## WHAT IS NEEDED
The response must consist of the lines from the one holding "Task: Switch to the 图片 search tab" through the final line of the entries, given again exactly and without any pictures.

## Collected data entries
───

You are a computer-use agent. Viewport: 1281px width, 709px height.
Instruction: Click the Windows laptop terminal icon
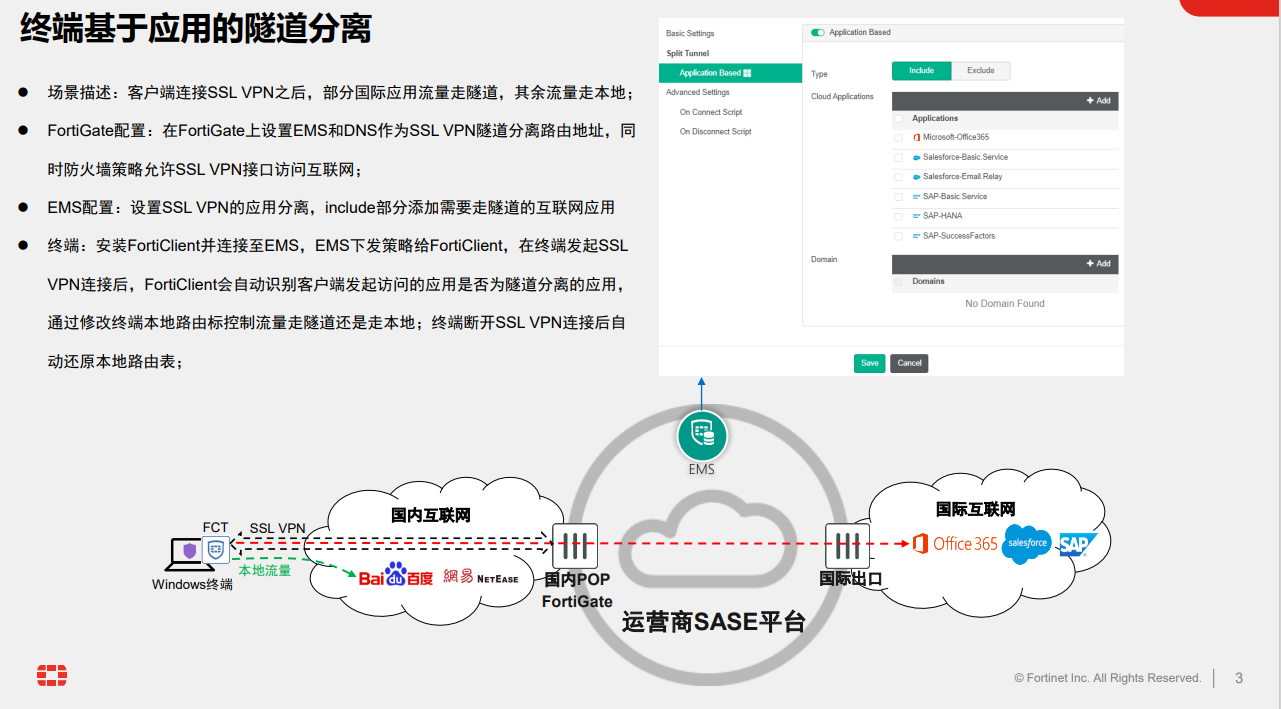(187, 554)
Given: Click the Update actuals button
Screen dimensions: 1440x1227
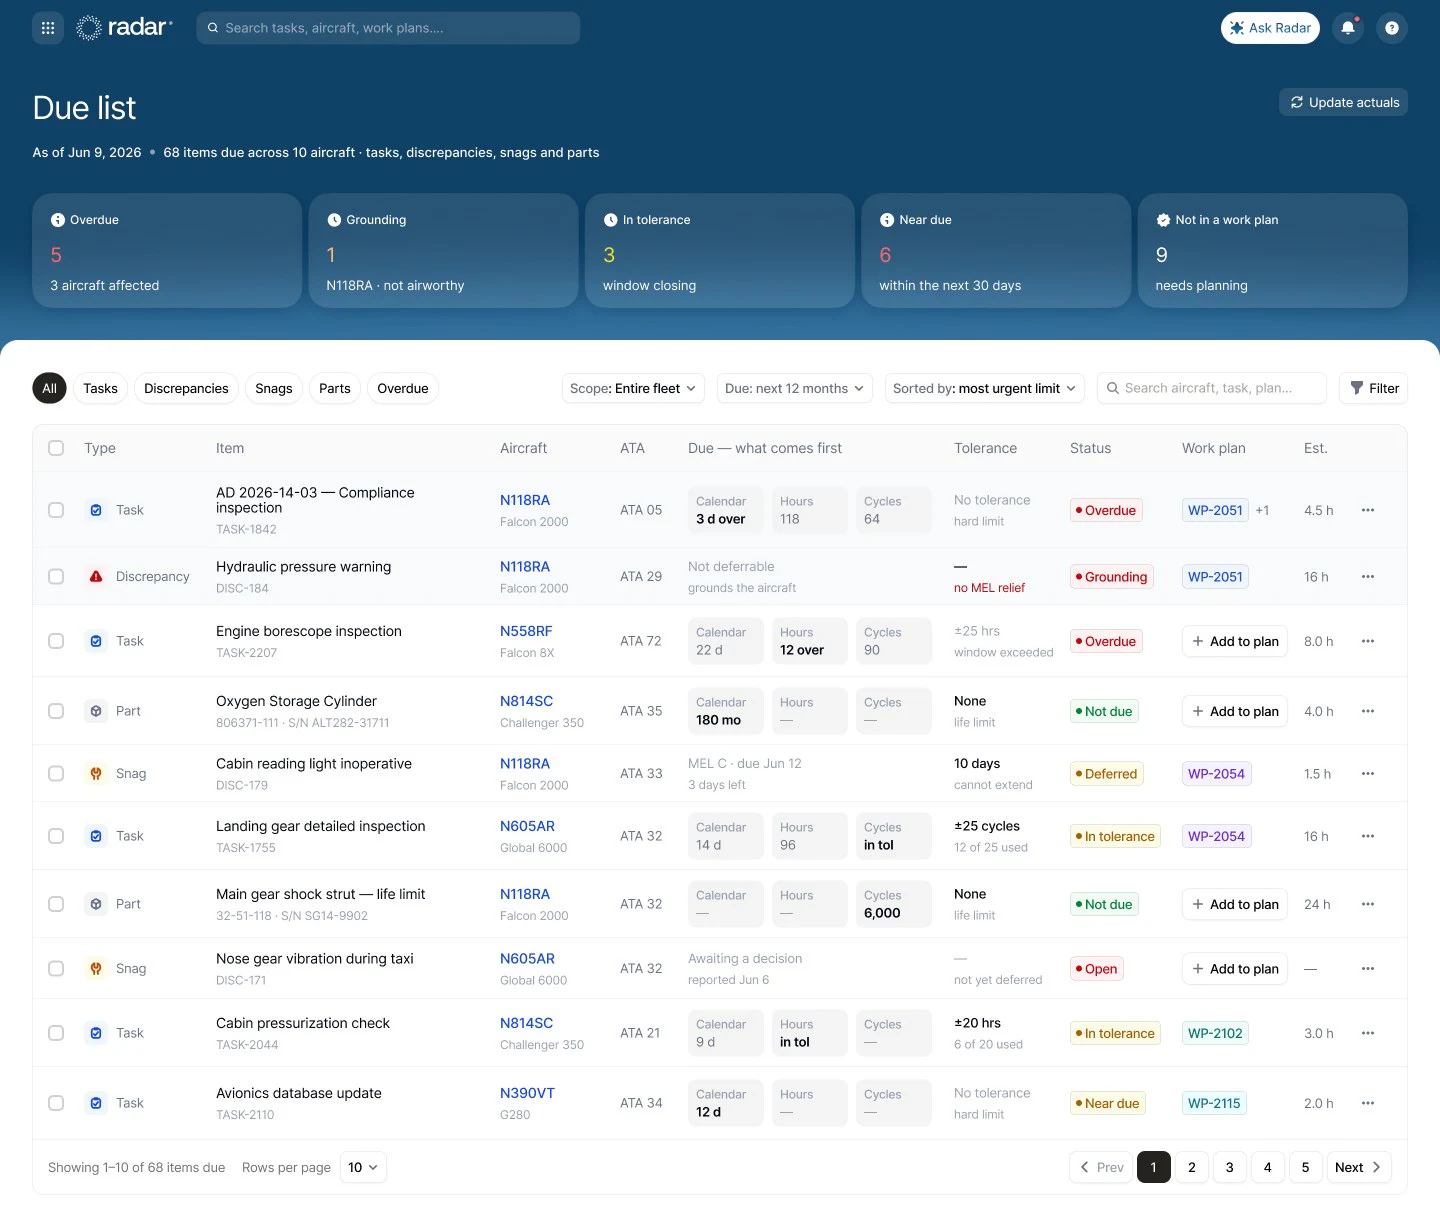Looking at the screenshot, I should (1344, 102).
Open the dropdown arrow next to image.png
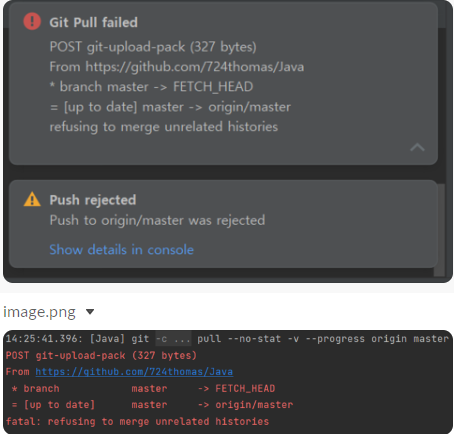The height and width of the screenshot is (434, 454). point(90,312)
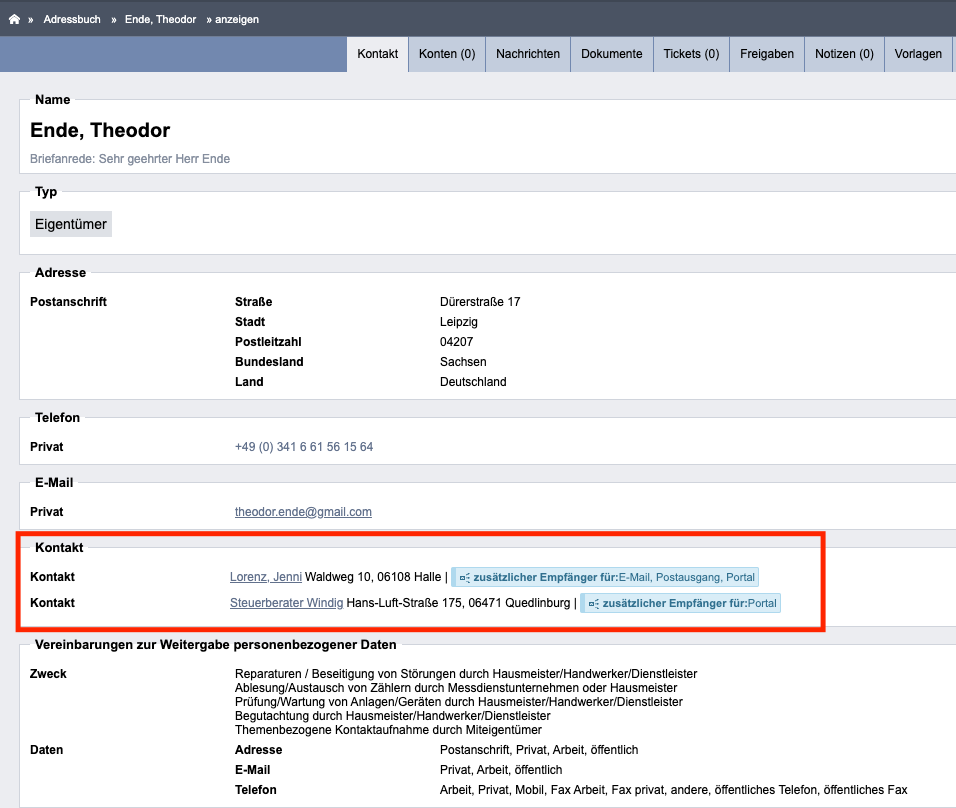Open the Dokumente tab
Viewport: 956px width, 808px height.
click(612, 54)
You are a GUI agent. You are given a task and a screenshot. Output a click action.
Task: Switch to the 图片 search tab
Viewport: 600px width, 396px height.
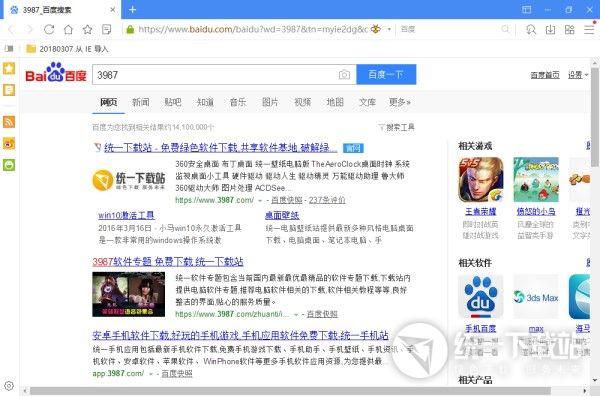click(x=270, y=102)
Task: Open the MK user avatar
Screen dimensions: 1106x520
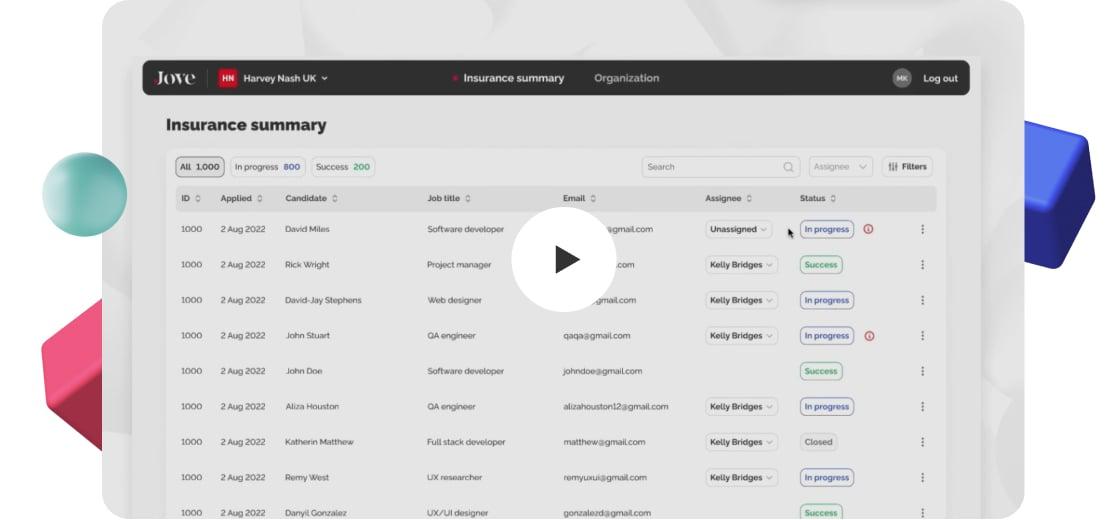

───

## ANSWER SECTION
Task: Switch to the 图片 search tab
Viewport: 600px width, 396px height.
click(x=270, y=102)
Task: Open the MK user avatar
Screen dimensions: 1106x520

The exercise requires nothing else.